Given records.
┌────────

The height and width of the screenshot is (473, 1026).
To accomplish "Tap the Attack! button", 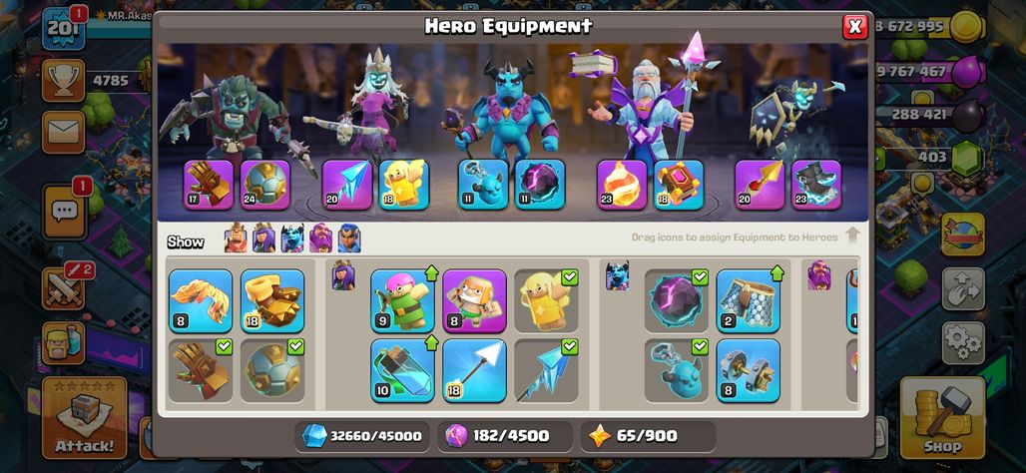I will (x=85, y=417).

└────────
┌────────

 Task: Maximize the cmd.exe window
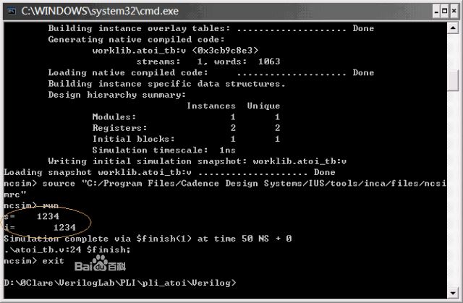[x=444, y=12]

└────────
┌────────

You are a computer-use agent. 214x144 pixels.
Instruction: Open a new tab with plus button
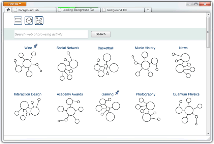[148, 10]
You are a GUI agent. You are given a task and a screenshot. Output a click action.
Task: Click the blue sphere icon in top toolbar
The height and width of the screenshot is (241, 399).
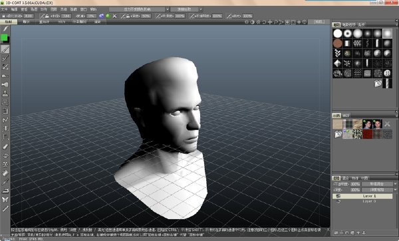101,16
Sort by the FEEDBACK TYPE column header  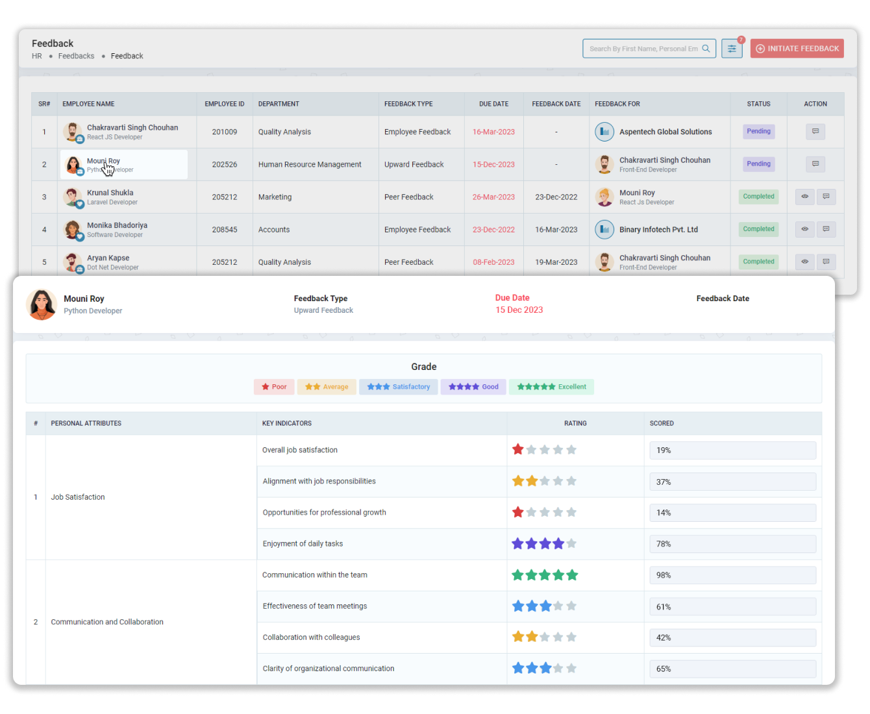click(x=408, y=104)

└────────

What is being asked. Count the lines above that contain the word "agent", and reply with only the number.

Response to this exercise. 2